Verso la fine, nel raccontare il suo esclusivo rapporto di amicizia con il giovanissimo e geniale Dalai Lama, Harrer mostra finalmente un po' di sana emozione, soprattutto nel momento in cui si vede costretto dall'invasione della Cina a dire addio a un paese che lo ha accolto, contro tutti i pronostici, per sette anni.

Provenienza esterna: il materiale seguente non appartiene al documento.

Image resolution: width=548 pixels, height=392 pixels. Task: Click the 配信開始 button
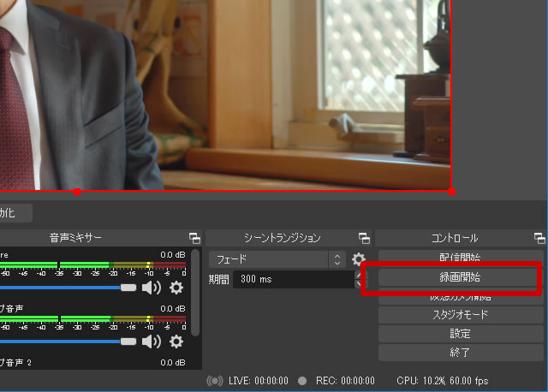point(459,258)
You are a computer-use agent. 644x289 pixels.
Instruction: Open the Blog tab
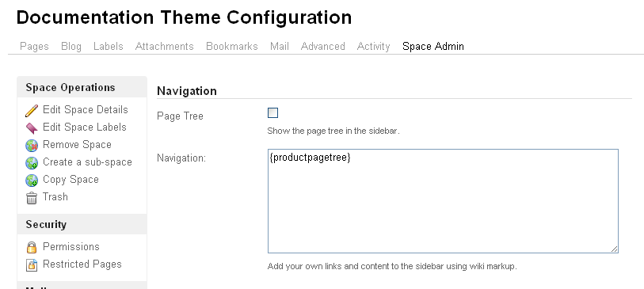[x=71, y=47]
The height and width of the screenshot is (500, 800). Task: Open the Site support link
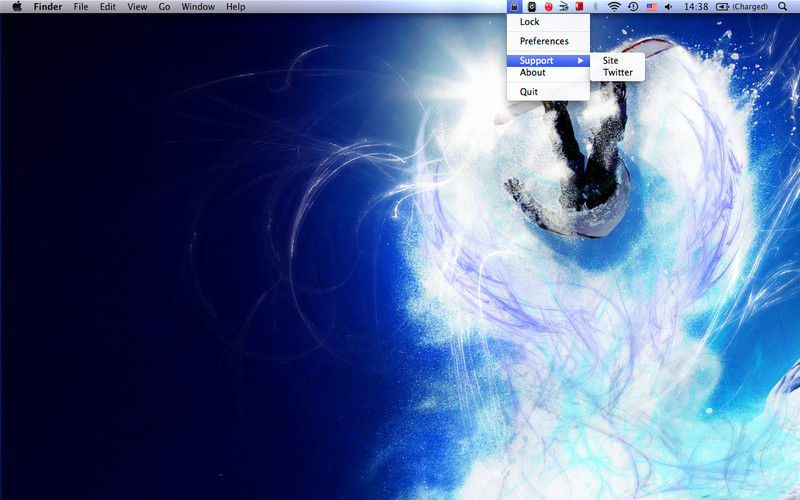click(611, 61)
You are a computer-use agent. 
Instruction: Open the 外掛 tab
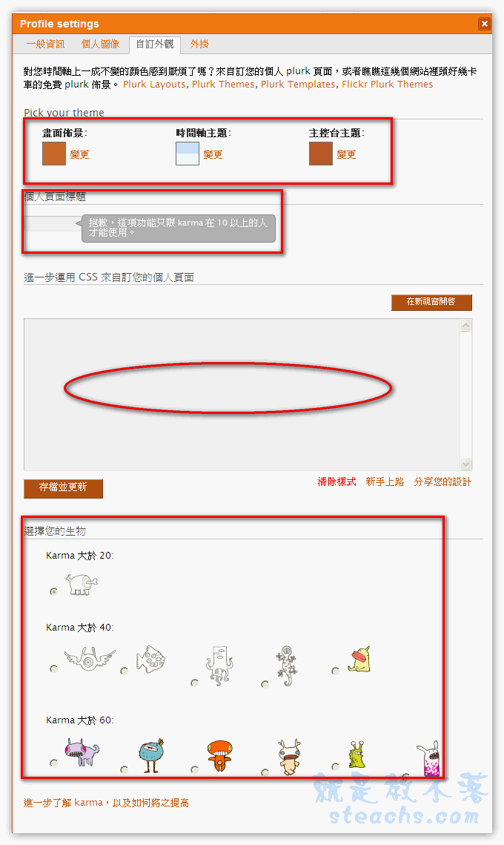[199, 45]
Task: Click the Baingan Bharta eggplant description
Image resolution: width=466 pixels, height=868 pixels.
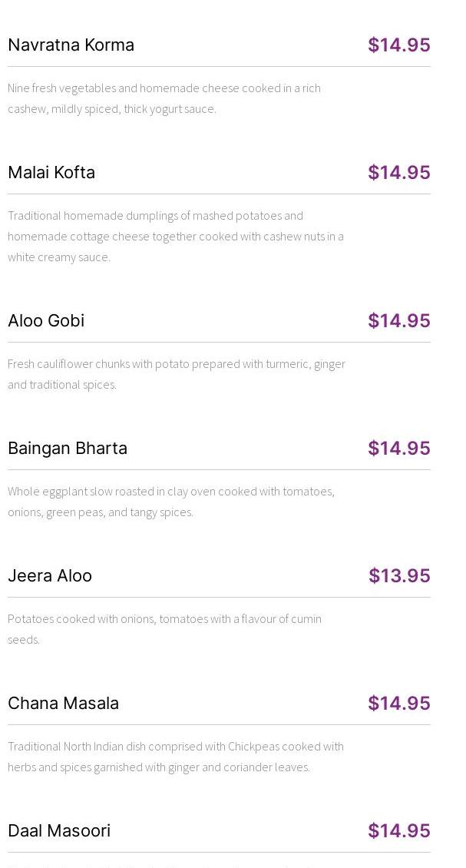Action: click(171, 502)
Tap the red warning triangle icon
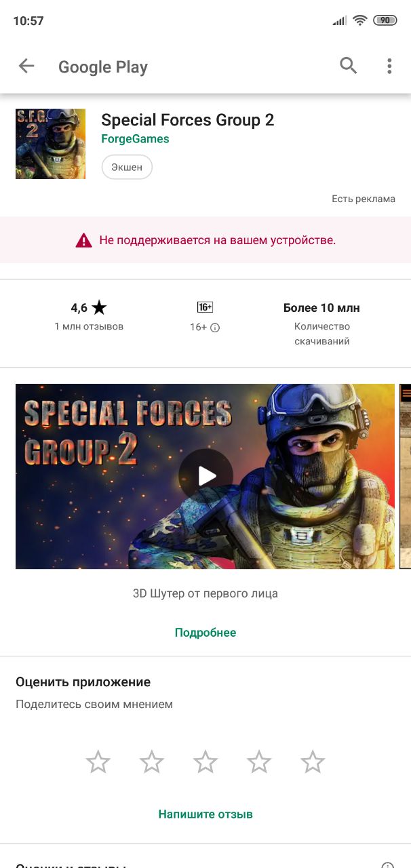The width and height of the screenshot is (411, 868). click(x=83, y=240)
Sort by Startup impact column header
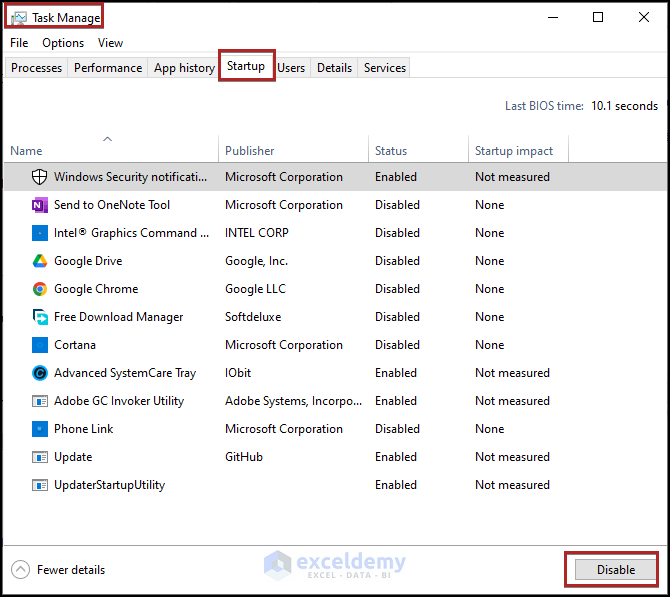The image size is (670, 597). click(514, 151)
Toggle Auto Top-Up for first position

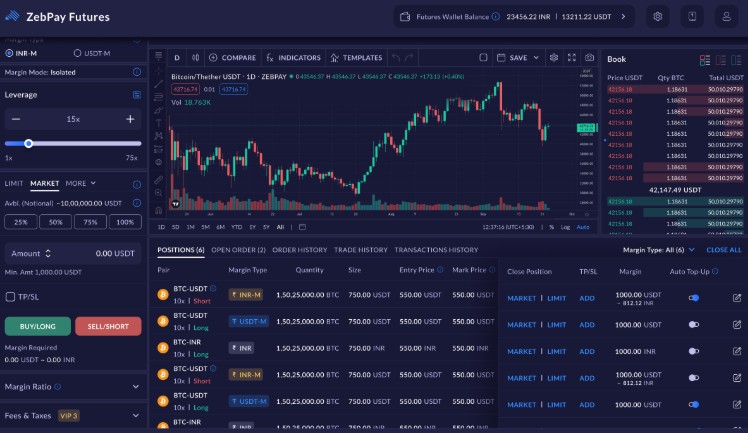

Abbiamo trovato interessante venire a conoscenza dei costumi di  un popolo di cui sapevamo davvero poco. Ma lo stile di Harrer ha compromesso tutto quello che si poteva trarre di buono dalla sua esperienza per farne un libro di pregio. Adesso siamo curiose di guardare il film (e non solo per quello gnocco di Brad Pitt, maligne!), perché credo che guardare su schermo i paesaggi descritti nel libro possa sopperire alle varie lacune del libro.




Per l'occasione  mi sarebbe piaciuto provare lo tsampa, il piatto nazionale tipico tibetano, ma purtroppo su internet non si trovano ricette approfondite, quindi per questa volta, mantenendoci nello stile di una parca e modesta dieta orientale, abbiamo pasteggiato con focaccia al burro senza condimento e thé nero amaro.






La mia personale conclusione è che non vi consiglio questo libro, a meno che non siate masochiste, oppure di prenderlo per quello che è: un disperato tentativo da dilettante (e aggiungerei un tantino presuntuoso) con le migliori intenzioni ma la minima resa.